+++ RECORD EXTRACTS +++

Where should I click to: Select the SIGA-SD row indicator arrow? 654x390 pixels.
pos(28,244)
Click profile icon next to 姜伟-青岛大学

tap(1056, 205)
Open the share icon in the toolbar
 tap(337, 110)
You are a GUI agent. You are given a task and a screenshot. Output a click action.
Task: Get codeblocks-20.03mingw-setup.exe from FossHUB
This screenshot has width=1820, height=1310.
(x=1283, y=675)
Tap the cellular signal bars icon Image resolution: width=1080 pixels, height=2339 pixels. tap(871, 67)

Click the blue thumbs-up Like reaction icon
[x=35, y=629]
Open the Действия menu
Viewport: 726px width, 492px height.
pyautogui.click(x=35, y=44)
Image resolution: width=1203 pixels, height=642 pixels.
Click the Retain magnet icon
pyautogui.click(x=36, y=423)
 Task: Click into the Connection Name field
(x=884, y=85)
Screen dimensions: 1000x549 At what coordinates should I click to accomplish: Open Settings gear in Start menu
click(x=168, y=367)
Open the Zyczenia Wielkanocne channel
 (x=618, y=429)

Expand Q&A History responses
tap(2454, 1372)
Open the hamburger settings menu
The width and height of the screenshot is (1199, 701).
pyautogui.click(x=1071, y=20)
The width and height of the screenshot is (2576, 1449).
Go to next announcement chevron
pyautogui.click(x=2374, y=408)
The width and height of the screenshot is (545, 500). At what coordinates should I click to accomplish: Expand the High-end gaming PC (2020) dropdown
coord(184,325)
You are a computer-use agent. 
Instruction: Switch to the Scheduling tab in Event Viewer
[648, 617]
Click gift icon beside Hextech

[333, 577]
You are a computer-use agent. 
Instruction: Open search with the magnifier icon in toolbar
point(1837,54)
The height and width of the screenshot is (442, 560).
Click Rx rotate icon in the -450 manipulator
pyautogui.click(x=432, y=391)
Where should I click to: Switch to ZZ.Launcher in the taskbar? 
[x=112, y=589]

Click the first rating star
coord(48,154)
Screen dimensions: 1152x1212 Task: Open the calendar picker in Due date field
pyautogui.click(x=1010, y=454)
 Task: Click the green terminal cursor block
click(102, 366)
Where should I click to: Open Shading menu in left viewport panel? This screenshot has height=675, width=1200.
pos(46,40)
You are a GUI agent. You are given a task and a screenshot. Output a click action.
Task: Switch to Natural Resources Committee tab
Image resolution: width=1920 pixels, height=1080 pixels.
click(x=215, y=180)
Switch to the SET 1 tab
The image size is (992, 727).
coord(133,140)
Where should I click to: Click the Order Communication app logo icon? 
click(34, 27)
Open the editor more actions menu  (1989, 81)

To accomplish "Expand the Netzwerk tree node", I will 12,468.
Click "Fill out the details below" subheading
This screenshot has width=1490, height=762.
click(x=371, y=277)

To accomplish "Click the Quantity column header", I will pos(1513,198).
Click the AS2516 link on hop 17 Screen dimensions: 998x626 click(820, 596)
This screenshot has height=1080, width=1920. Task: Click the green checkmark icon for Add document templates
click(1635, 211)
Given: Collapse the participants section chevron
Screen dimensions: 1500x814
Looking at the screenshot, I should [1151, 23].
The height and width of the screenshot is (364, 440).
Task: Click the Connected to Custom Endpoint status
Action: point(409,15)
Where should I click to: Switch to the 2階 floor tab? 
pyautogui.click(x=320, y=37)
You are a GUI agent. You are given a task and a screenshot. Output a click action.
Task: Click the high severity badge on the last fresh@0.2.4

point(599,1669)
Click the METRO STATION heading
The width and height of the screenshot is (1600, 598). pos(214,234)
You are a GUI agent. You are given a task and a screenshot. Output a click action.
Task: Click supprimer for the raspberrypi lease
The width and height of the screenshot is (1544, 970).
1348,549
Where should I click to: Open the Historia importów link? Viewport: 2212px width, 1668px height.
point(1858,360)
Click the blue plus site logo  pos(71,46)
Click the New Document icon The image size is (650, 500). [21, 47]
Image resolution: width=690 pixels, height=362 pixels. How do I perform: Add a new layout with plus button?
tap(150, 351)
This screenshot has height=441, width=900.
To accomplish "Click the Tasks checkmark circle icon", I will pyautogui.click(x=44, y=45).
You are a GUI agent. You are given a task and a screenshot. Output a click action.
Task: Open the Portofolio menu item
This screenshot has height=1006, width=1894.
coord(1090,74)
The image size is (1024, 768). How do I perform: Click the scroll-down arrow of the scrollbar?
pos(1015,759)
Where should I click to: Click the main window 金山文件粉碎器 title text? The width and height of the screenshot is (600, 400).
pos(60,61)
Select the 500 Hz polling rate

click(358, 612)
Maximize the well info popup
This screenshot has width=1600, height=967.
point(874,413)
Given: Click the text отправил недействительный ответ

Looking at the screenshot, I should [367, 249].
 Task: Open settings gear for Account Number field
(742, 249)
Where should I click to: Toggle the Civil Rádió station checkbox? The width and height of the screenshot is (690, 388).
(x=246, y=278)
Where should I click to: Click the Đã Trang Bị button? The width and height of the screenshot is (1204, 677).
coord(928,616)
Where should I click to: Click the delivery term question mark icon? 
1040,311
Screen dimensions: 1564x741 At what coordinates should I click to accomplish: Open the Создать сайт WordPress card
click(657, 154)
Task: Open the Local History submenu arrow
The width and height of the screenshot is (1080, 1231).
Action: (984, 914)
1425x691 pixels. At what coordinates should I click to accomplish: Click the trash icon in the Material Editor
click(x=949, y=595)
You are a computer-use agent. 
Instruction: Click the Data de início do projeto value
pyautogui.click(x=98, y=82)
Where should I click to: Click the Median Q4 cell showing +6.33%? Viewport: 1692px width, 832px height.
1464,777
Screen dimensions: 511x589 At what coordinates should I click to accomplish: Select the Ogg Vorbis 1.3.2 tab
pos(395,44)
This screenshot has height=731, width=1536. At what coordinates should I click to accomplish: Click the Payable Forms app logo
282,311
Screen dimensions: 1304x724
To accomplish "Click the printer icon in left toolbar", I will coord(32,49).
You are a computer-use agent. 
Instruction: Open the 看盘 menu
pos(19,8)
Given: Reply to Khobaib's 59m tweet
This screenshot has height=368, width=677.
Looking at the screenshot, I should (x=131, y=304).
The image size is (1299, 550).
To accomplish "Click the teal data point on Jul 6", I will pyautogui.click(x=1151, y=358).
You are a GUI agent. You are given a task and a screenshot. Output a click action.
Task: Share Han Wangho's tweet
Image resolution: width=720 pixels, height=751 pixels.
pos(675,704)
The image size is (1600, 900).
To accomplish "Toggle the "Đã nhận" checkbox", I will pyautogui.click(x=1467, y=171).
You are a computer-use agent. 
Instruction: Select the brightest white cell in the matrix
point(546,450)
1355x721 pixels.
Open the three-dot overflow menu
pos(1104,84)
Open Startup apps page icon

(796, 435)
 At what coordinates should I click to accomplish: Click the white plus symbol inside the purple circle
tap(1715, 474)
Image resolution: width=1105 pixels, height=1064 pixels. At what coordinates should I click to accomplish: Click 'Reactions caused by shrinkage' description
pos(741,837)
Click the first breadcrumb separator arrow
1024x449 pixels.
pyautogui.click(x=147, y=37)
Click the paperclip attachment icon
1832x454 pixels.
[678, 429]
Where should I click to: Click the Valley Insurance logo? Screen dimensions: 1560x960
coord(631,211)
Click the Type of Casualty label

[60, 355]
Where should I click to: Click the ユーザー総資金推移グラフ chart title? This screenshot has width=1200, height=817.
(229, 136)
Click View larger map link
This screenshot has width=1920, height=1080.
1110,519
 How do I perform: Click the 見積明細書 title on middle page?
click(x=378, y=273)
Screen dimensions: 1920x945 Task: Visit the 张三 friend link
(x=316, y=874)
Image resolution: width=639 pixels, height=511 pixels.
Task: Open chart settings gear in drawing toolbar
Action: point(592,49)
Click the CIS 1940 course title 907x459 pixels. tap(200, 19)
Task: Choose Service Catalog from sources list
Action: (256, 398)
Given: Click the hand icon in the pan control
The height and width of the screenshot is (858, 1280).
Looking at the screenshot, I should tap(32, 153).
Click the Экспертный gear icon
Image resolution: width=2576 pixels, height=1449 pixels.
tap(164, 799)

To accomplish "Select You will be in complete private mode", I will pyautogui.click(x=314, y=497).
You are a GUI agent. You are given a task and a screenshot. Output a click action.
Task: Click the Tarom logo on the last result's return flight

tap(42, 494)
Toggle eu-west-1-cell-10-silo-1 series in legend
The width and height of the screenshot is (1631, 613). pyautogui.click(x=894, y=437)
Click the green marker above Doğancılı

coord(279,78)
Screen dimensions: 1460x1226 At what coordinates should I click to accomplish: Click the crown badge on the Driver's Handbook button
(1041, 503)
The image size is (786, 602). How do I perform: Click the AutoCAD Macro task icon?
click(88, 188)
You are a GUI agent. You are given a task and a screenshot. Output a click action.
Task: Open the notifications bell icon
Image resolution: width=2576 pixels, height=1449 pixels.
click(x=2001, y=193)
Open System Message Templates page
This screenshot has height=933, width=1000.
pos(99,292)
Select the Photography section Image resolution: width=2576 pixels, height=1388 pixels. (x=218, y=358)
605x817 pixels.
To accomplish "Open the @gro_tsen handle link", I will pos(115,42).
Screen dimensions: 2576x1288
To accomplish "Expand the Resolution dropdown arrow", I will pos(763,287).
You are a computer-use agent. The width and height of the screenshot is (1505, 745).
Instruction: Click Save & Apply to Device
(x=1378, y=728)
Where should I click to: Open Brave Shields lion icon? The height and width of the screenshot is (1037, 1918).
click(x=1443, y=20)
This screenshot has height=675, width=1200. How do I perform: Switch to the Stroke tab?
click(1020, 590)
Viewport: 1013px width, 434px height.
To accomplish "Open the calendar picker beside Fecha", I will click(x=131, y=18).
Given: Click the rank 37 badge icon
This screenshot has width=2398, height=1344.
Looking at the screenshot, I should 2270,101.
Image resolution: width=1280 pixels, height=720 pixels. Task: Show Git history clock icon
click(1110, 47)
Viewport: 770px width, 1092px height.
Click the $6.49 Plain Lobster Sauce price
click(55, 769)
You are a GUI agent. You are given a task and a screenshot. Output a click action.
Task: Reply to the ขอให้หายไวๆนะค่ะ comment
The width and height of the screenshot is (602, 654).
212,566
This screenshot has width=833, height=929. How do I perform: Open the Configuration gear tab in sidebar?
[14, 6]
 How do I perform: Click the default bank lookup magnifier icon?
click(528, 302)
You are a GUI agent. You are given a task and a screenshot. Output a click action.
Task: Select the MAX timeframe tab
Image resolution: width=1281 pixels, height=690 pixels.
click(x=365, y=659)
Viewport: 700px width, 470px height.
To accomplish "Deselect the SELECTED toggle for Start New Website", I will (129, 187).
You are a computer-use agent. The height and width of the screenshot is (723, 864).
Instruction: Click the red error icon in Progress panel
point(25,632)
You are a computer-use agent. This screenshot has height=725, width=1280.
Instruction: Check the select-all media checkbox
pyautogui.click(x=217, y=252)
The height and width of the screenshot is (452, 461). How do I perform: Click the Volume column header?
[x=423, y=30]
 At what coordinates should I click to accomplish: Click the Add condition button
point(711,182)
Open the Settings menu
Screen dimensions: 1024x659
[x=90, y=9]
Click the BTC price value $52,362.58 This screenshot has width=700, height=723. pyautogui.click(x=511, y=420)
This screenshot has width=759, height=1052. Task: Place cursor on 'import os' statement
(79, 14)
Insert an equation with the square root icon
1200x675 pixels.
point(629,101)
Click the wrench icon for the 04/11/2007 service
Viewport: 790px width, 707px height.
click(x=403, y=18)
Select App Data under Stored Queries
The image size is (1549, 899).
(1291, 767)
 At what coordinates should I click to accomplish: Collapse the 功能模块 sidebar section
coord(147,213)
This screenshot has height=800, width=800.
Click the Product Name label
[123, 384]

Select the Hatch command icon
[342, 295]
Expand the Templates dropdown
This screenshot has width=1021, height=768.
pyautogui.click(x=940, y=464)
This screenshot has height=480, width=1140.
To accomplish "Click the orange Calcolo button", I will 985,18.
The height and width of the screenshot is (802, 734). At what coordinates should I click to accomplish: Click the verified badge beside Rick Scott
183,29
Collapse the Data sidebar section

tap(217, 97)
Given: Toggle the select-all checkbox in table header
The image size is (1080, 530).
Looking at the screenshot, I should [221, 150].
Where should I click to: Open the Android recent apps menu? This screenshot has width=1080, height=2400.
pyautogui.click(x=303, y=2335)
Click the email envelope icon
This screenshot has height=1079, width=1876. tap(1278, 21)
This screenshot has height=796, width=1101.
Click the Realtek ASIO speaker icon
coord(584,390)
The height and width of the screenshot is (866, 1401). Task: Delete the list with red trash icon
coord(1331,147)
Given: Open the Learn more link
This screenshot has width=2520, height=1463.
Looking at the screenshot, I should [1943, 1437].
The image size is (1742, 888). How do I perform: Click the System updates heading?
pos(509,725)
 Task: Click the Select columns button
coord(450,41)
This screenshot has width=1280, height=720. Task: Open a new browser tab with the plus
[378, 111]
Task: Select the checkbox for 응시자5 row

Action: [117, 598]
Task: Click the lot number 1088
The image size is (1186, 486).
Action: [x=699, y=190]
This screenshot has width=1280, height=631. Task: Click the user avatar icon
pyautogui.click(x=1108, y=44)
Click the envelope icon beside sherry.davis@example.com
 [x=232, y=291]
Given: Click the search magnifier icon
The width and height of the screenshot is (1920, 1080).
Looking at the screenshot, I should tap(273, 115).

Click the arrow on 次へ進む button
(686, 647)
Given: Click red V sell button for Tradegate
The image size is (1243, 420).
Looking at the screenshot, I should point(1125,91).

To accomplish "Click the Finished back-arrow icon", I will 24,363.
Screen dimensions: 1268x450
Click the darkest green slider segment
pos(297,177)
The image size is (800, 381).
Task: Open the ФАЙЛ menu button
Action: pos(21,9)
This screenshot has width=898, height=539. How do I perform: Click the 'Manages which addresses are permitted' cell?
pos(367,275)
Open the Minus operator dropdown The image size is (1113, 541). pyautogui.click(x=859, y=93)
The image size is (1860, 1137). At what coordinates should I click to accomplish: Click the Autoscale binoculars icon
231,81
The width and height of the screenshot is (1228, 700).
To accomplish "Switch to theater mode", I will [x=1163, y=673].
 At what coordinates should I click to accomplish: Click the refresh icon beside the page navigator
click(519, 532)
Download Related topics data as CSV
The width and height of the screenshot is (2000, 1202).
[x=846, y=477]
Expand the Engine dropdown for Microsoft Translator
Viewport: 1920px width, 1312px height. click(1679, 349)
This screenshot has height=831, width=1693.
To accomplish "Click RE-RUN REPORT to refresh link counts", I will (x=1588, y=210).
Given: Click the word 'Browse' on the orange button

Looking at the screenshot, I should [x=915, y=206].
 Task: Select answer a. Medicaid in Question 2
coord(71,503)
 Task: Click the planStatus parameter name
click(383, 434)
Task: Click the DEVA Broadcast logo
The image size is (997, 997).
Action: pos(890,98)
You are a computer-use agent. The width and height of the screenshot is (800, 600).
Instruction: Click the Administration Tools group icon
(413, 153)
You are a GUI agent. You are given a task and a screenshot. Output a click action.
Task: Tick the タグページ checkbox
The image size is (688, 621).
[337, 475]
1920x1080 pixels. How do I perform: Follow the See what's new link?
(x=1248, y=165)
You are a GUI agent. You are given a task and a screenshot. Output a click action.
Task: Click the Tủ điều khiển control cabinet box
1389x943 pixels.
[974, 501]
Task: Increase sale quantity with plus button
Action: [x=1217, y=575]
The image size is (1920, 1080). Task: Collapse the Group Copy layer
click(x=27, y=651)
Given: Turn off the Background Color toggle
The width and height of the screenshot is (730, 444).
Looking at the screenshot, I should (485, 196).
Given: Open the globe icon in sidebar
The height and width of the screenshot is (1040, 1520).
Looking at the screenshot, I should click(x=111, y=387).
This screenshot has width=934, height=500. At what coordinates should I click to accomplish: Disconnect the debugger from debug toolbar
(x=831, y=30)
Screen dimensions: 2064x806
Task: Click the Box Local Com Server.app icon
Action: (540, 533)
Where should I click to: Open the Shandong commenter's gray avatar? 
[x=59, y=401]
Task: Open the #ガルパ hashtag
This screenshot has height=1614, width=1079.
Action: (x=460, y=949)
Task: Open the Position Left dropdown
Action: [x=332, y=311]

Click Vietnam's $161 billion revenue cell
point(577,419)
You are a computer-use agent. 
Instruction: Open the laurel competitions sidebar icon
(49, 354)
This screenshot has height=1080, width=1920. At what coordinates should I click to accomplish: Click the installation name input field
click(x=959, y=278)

+++

→ **EXERCISE**
Copy the items between the line holding "Task: Open settings" and the line holding "pos(395,44)", inclusive, reproducing each line without any change.

→ **TASK OUTPUT**
 Task: Open settings gear for Account Number field
(742, 249)
Where should I click to: Toggle the Civil Rádió station checkbox? The width and height of the screenshot is (690, 388).
(x=246, y=278)
Where should I click to: Click the Đã Trang Bị button? The width and height of the screenshot is (1204, 677).
coord(928,616)
Where should I click to: Click the delivery term question mark icon? 
1040,311
Screen dimensions: 1564x741 At what coordinates should I click to accomplish: Open the Создать сайт WordPress card
click(657, 154)
Task: Open the Local History submenu arrow
The width and height of the screenshot is (1080, 1231).
Action: (984, 914)
1425x691 pixels. At what coordinates should I click to accomplish: Click the trash icon in the Material Editor
click(x=949, y=595)
You are a computer-use agent. 
Instruction: Click the Data de início do projeto value
pyautogui.click(x=98, y=82)
Where should I click to: Click the Median Q4 cell showing +6.33%? Viewport: 1692px width, 832px height.
1464,777
Screen dimensions: 511x589 At what coordinates should I click to accomplish: Select the Ogg Vorbis 1.3.2 tab
pos(395,44)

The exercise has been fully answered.